La sécurité s’ajoute désormais au découplage stratégique entre les États-Unis et la Chine, à la contagion de la guerre commerciale et technologique, à l’urgence écologique et à la prévention contre les événements climatiques extrêmes pour inciter à la relocalisation des activités stratégiques. Les États-Unis et le Japon incitent ainsi leurs grands groupes à quitter la Chine, à diversifier leurs fournisseurs, notamment en Corée du Sud et à Taïwan, au Vietnam ou en Thaïlande, et à rapatrier leurs activités à haute valeur ajoutée. Simultanément, la déconsommation, la demande de produits bio et le besoin de sécurité encouragent les circuits courts.
La relocalisation des productions essentielles répond à une triple logique économique, écologique et stratégique. L’industrie joue un rôle fondamental dans l’emploi, l’innovation et l’exportation.
Elle est le pivot de la transformation numérique et de la lutte contre le réchauffement climatique.
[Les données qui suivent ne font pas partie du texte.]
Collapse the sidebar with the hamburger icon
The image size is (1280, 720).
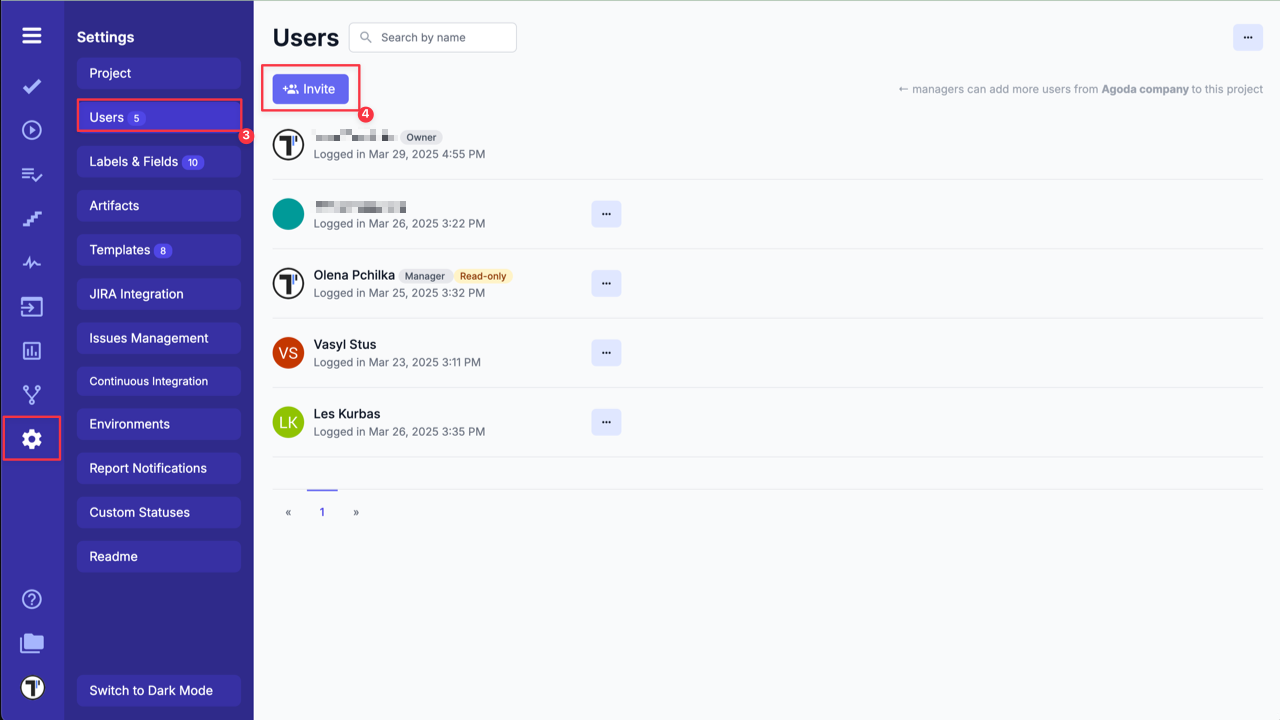click(x=31, y=34)
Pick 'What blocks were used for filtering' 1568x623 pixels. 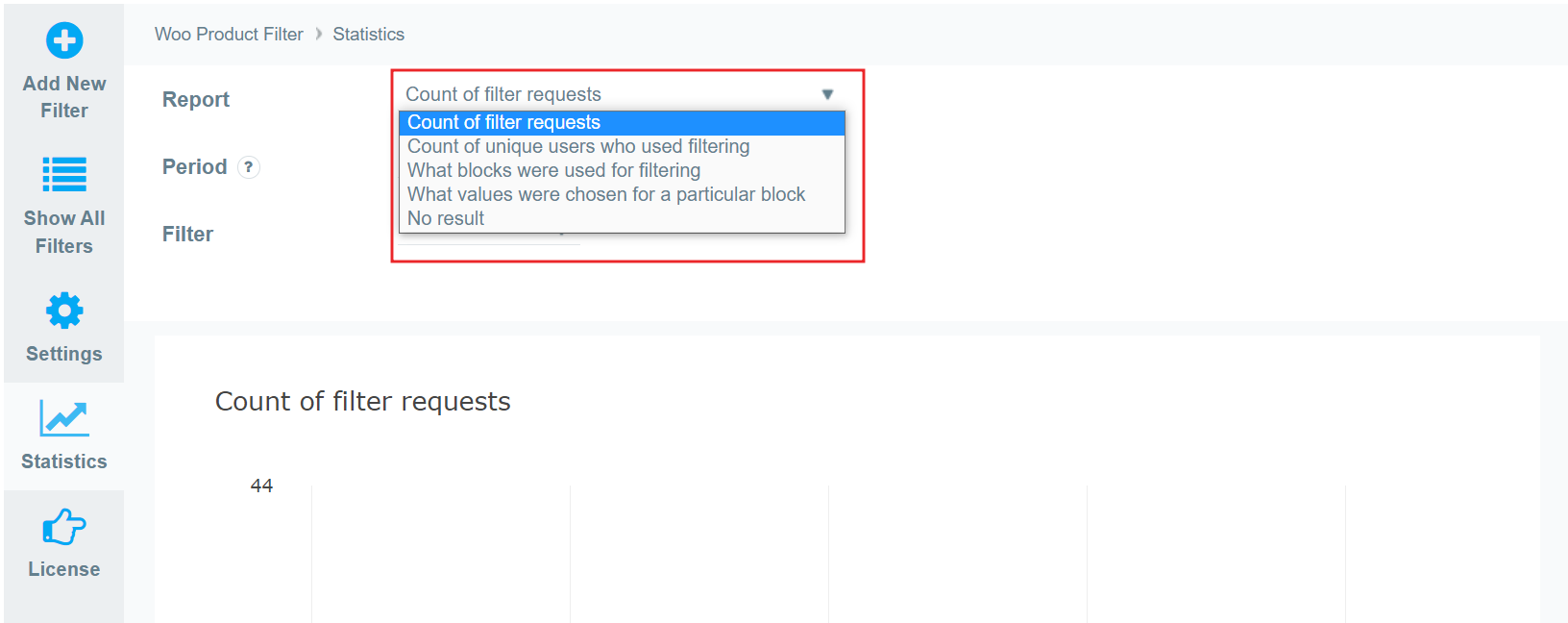tap(553, 171)
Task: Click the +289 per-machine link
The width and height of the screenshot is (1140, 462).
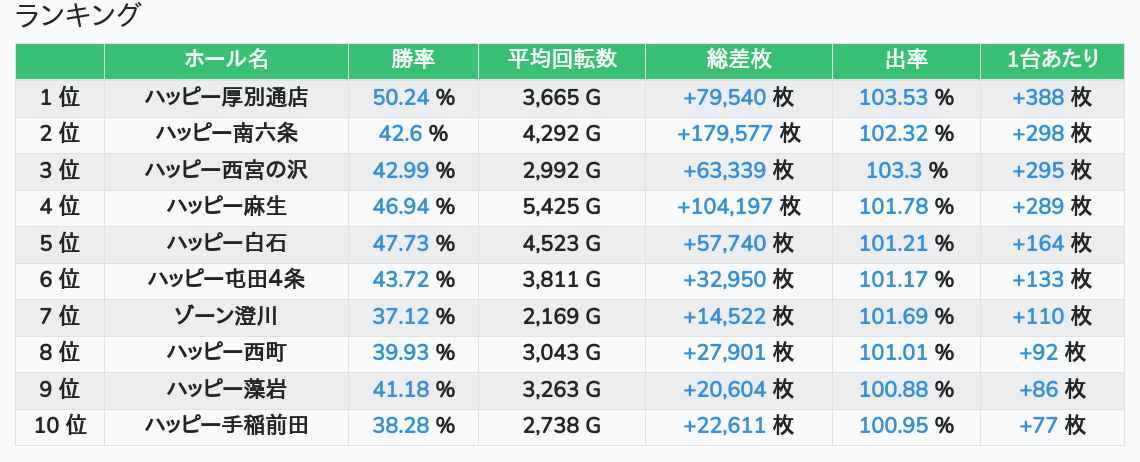Action: pos(1038,207)
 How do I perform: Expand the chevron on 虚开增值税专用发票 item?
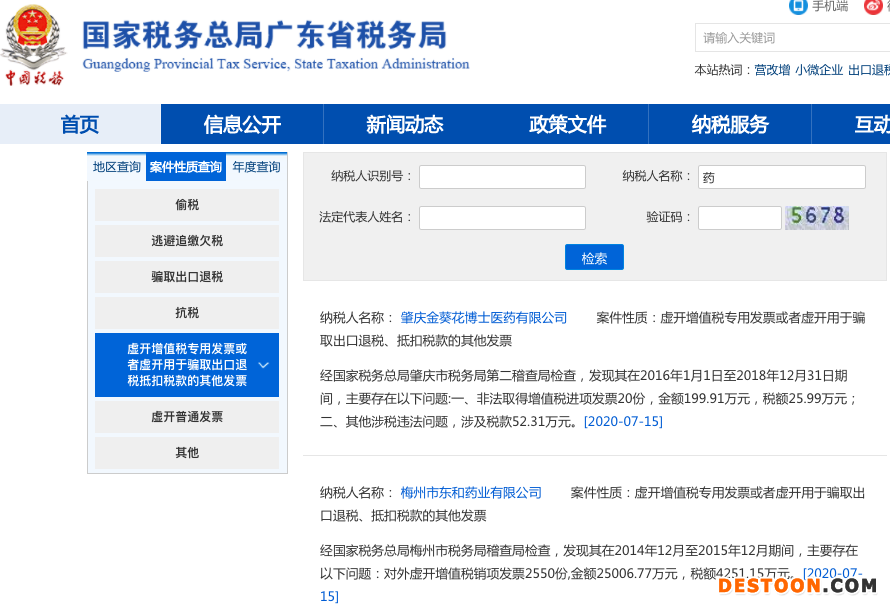coord(264,365)
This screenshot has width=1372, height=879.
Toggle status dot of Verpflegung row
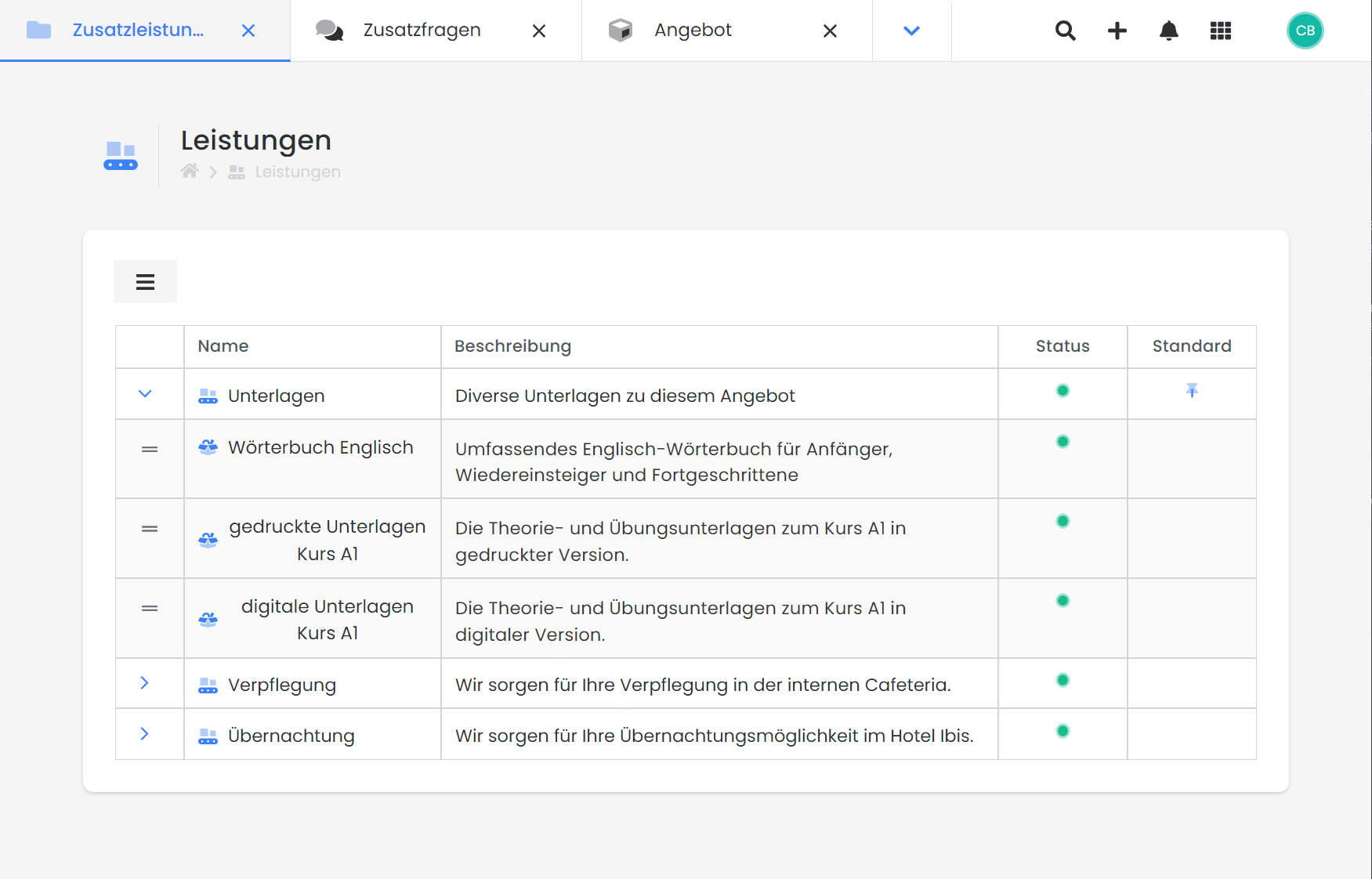click(x=1062, y=679)

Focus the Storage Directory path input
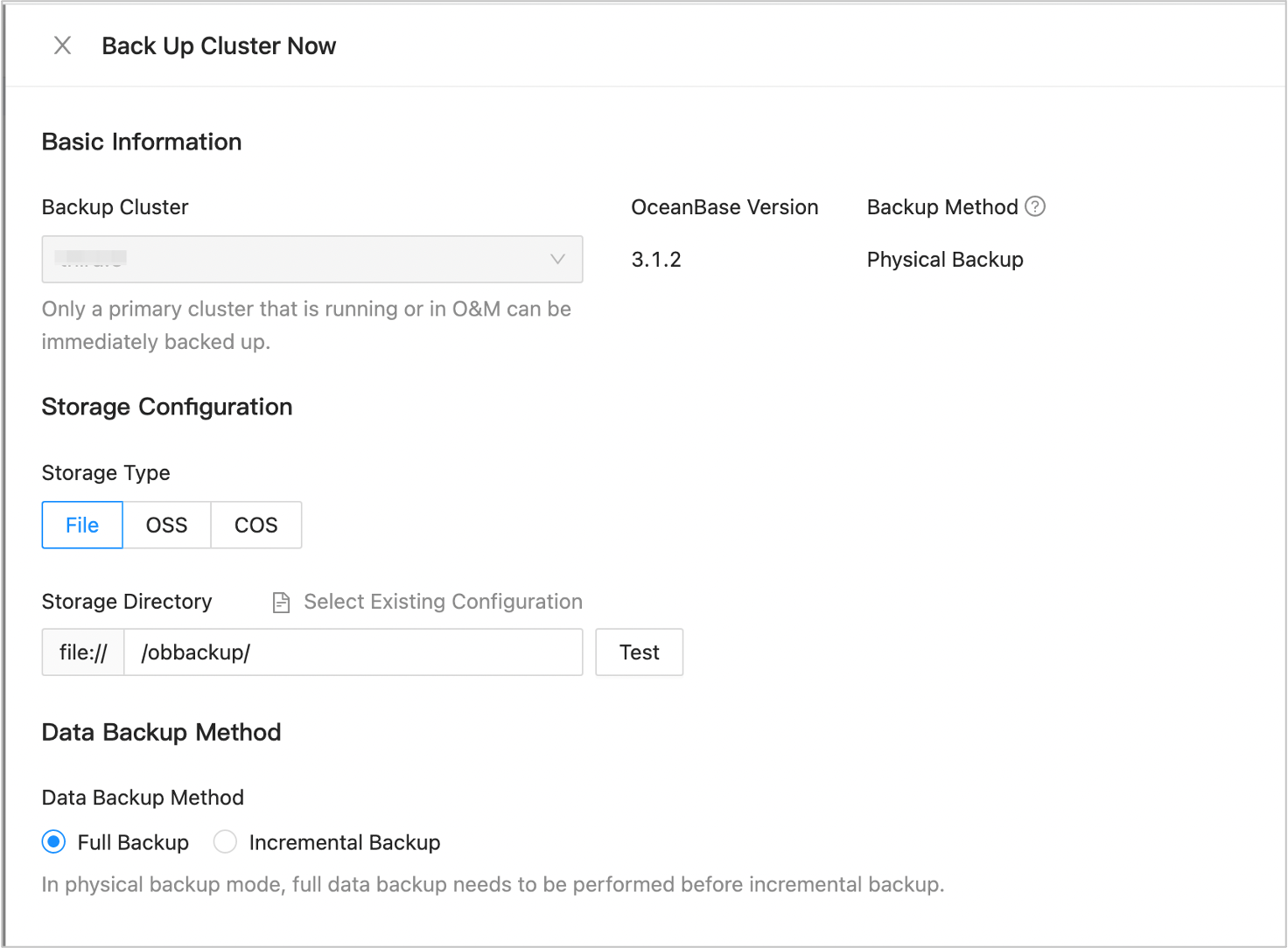(x=353, y=652)
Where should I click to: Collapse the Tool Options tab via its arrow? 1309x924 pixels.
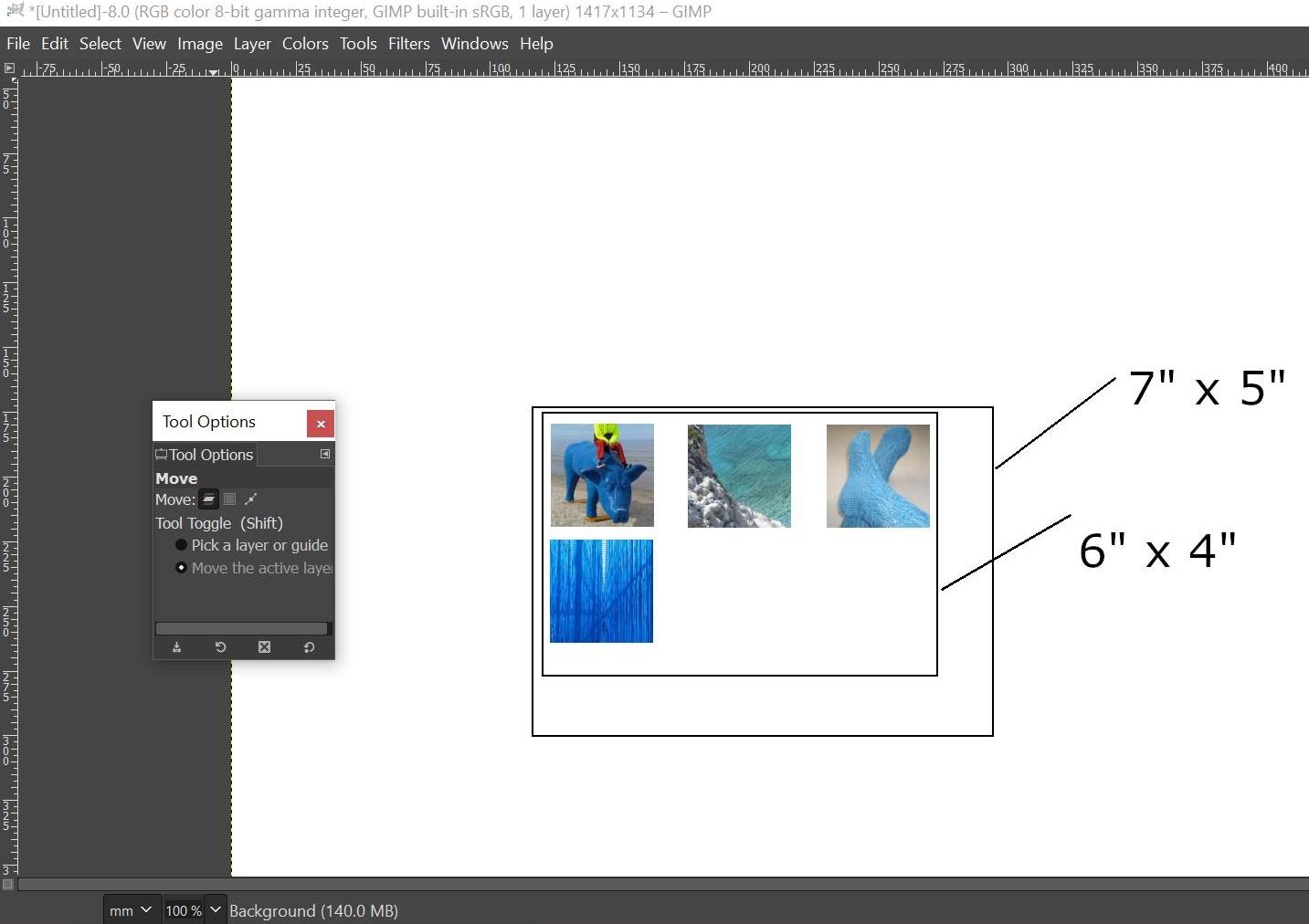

La désindustrialisation est un facteur majeur de vulnérabilité, comme le montre la France dont le déclassement est indissociable de la désintégration de son tissu industriel, qui a perdu 2 millions d’emplois en vingt ans et vu sa part réduite à 10,2 % du PIB, contre 16 % en Italie et 23 % en Allemagne. La réindustrialisation des démocraties développées est parfaitement possible, comme le prouvent l’Allemagne, la Corée du Sud ou Taïwan. Mais elle ne peut réussir qu’à deux conditions : éviter le piège du retour vers l’économie fermée et administrée ; s’inscrire dans une stratégie de longue haleine guidée par la compétitivité, l’investissement et l’innovation. Les relocalisations ont vocation à être sélectives. Toute production industrielle n’est pas stratégique. Certaines étapes des chaînes de valeur ne peuvent être transférées, à commencer par l’exploitation de certaines matières premières, y compris agricoles, ou sources d’énergie. Certaines filières ou technologies présentent une complexité et exigent des investissements tels qu’elles ne peuvent être dupliquées, à l’image de l’infrastructure et des services de base de l’industrie numérique qui demeurent entre les mains des États-Unis et de la Chine. À l’inverse, quand cela est possible, la réduction de la dépendance à certains pays ou fournisseurs peut être obtenue par la diversification des approvisionnements et leur sécurisation par des contrats de long terme, plutôt que par le rapatriement de l’activité.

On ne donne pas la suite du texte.